Nancy Tapia: When you read the script as an actress, what scene did you look forward to filming that maybe you felt like it was challenging you?
Michelle Monaghan: Probably the scene that I most look forward to is always the scene that I most dreaded as well which is the scene that was shot on the couch when I divulged to Philip that I had an affair. I think just because there was so much going on in that scene, with both the characters, those are just such heavy acting moments. I was looking forward to it because I was looking forward to sharing that scene with Casey cause he’s such a great actor and what he would bring to it.
But also feeling the weight of the pressure as well because you know, I think the challenge always with films like this and when you’re sharing a story, is an experience that is not unique to this. People all over the world share this kind of loss that you want to be, you want it to feel grounded and want to honor it and want to be authentic. So, I looked forward to that scene, but I also wanted to really honor the loss that people really do endure every day.
Nancy Tapia: I was not expecting that to happen when watching the film. Like you say it shows how loss can lead to also being extra vulnerable in a state of loss.
Michelle Monaghan: I definitely think there is that gray area. I think that’s because she is really struggling to keep the family together and to pick up the pieces of wanting to connect and not connecting in any meaningful way with her husband. It is when somebody else comes into your life, that is seemingly experiencing a loss as well, and you’re connecting over that.
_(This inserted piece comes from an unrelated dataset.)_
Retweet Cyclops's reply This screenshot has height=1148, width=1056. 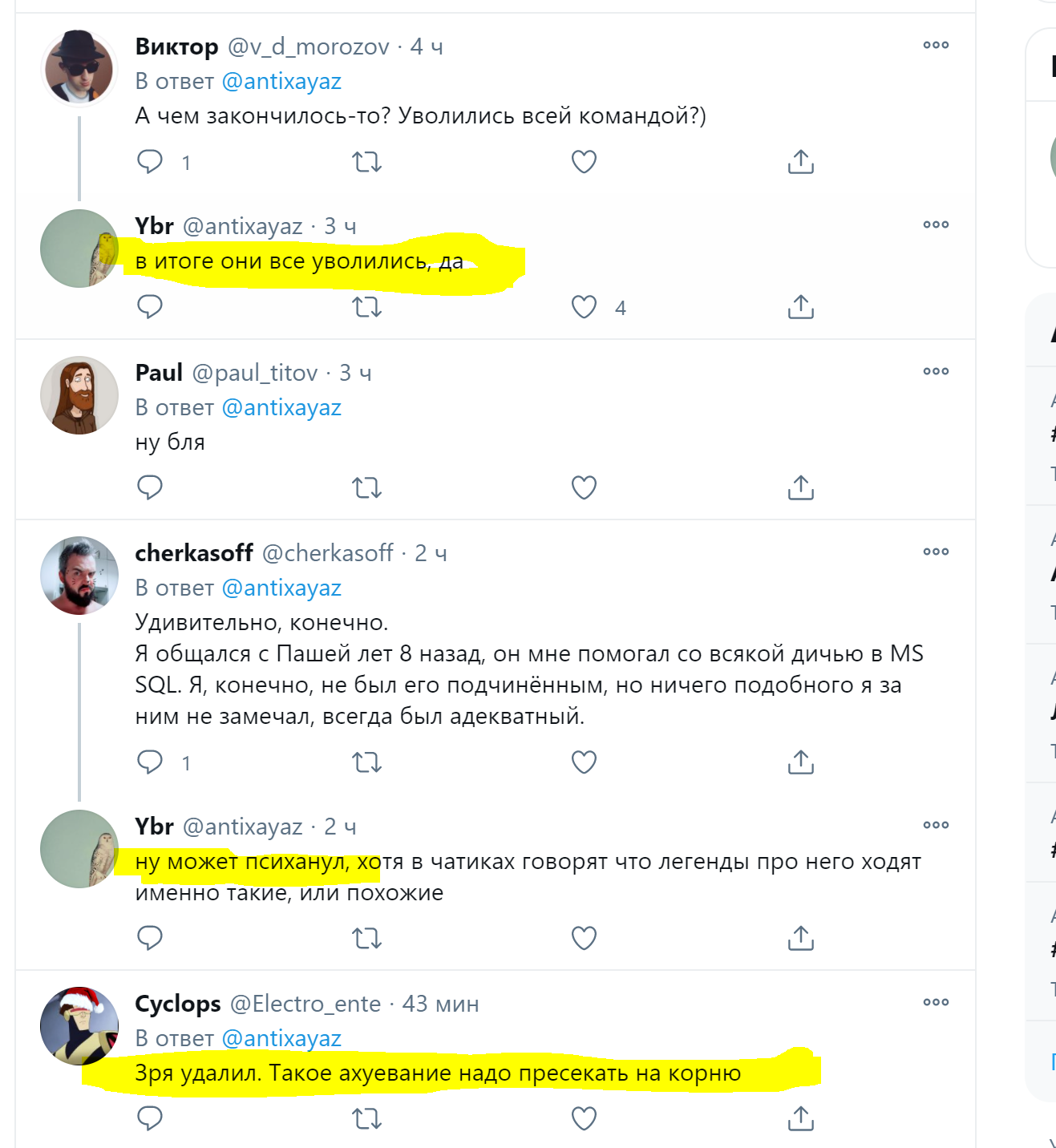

You can see how her vulnerability is taken advantage of.
Nancy Tapia: Let’s talk a little bit about the location. One of the things that I really appreciated was the cinematography, the house. It all seemed to be a perfect fit for the film in displaying how they were so disconnected at home. How did it facilitate you?
Michelle Monaghan: Yeah, it really did. I appreciate you acknowledging that. We had a wonderful DP Michael Merriman, very talented. We shot near Whistler in Canada and at Vancouver, British Columbia. The house was set there and I thought that the idea that Philip (Casey Affleck) had the separate office and that they were always sort of disconnected. He kind of always retreated to the office and she’d retreat to the pool. And yet, they would share this space together, that house together, but not really.
They would just move through it just to get kind of their own places. Their own individual places of refuge. So I thought that was really well done. I thought the house was really beautiful, but also it was very, kind of cold. The concrete in the window and it was dark, it was winter and it really reflected the home life and what these characters were all experiencing in the story.
Nancy Tapia: To finalize, is there anything you can share on other projects this year?
Michelle Monaghan: I have a film, I’m not sure when it will be coming out, but it’s called Blood, a drama coming out directed by Brad Anderson. I’ve just been shooting a film called Black Site, which is an action film directed by Sophia Banks here in Australia. That will be coming out later this year or early next year.
Nancy Tapia: Great, so we get to see more of you. Thank you so much for your time. I’m pretty sure people are going to enjoy watching Every Breath You Take, I did.
Michelle Monaghan: That’s what we want. Thank you so much, Nancy. I appreciate it and nice speaking to you again.
Nancy Tapia: Likewise, Thank you. Take care. Okay.